While working on her MA at SDSU, Andreea “soaked up everything [she] learned” as she also worked full-time and juggled being married and paying a mortgage. She wishes she could be a student for life and enjoyed learning about theory just as much as taking technical classes. “My favorite courses were the rhetorical classes that really made me feel like my brain was getting a workout,” she recalls. Her advice for current MA students: take advantage of class discussions. “Once you get a regular job, nobody’s going to talk to you about Socrates and Plato.”
Getting an MA in rhetoric allowed Andreea to apply to jobs that wouldn’t have been otherwise accessible and gave her tools that helped her in technical writing and in taking on various different roles within the workplace. It also helped her more creative side, as she used her technical writing and editing skills to “remove fluff” and made her stories more convincing through her knowledge of rhetorical theories and modes of persuasion. To balance the technical writing she does for her career, she incorporates creative writing into her life as a romance writer. She has published eight novels under two pseudonyms—Mila Rossi, for her contemporary romances, and Alice Lake, for Victorian era historical romances—and has four more novels on the way.
Beyond the professional skills she gained during her studies at SDSU, the most useful thing she took away from the program was how to construct an argument—for a proposal, a story, or arguing with her husband. “I draw on ethos, pathos, and logos,” Andreea states. “My husband says it’s impossible to win an argument with me.”
Jessica Baris, Class of 2009
As an in-house copywriter for a high-tech company, Jessica Baris is responsible for telling the story of the company’s technology to attract new customers. When she was searching for master’s programs that would help her attain her goal of working as a writer in the corporate setting, the RWS MA program stood out from MFA writing degrees that focused on fiction and poetry: “a program that focused on the art of persuasion, on oratory, how to build an argument, how to edit, how to professionally present information that is helpful to a reader . . . now that was what I was looking for!”
Jessica pursued the technical and professional writing track and notes that the classes specific to this track were invaluable, as they “provided skills that have stuck with [her] over the years.” She enjoyed being exposed to classic works such as On the Ideal Orator, On Rhetoric, and the Phaedrus, and she particularly appreciated the real-world application focus of professional writing courses such as Professor Merriam’s technical editing course. One of her favorite courses, the editing class taught her how to build a style guide and edit a variety of document types using correct copyediting marks—both of which have been useful in her career. She also found that her experiences from the part time work she did during the program were particularly helpful when it came time to graduate, and she urges current students to seek out such experiences during their studies as well.

[Set problem] In the alumni profiles, what pen name does Andreea use for her Victorian era historical romances?

[Data lines]
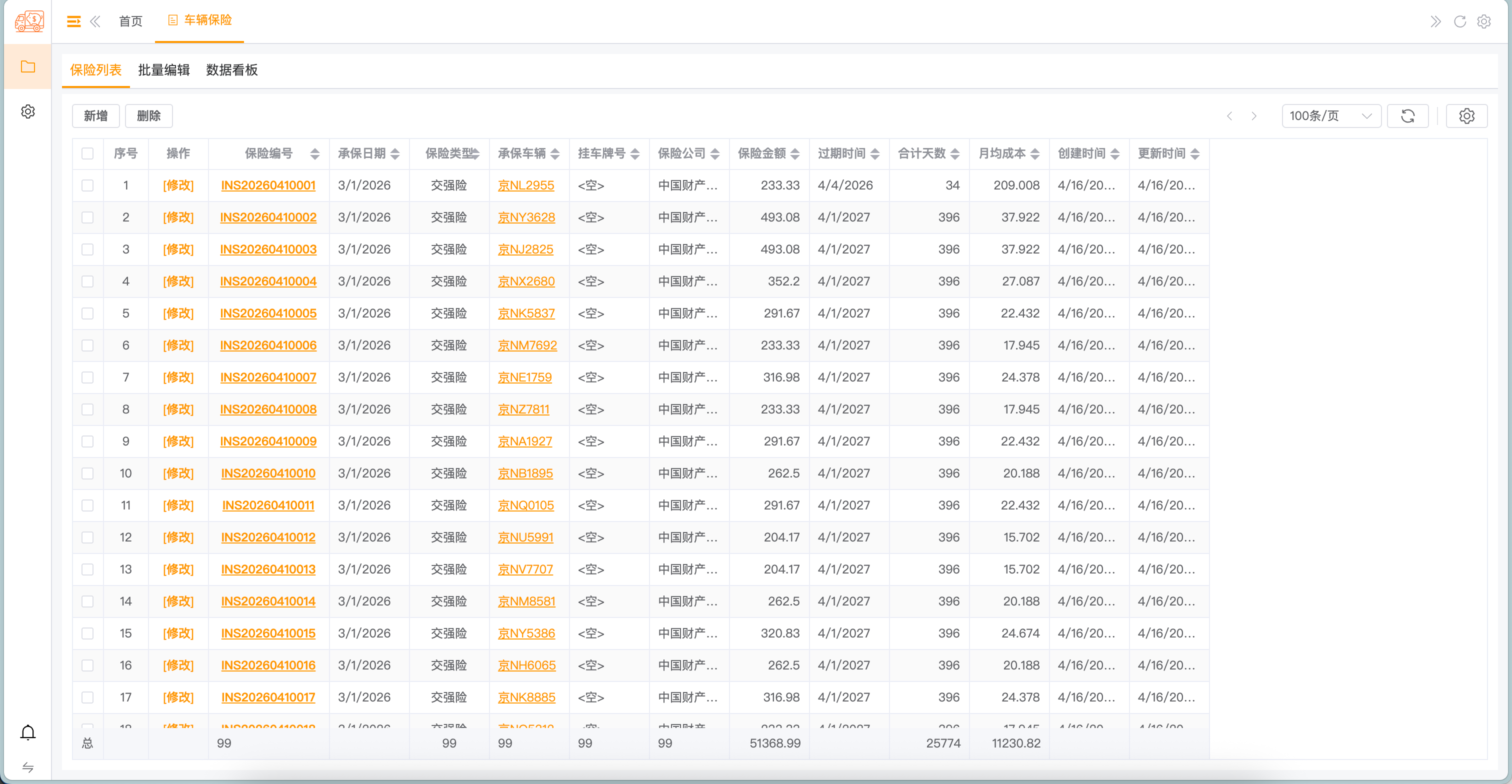Click the double right arrow at top right
Image resolution: width=1512 pixels, height=784 pixels.
point(1435,22)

[The result] Alice Lake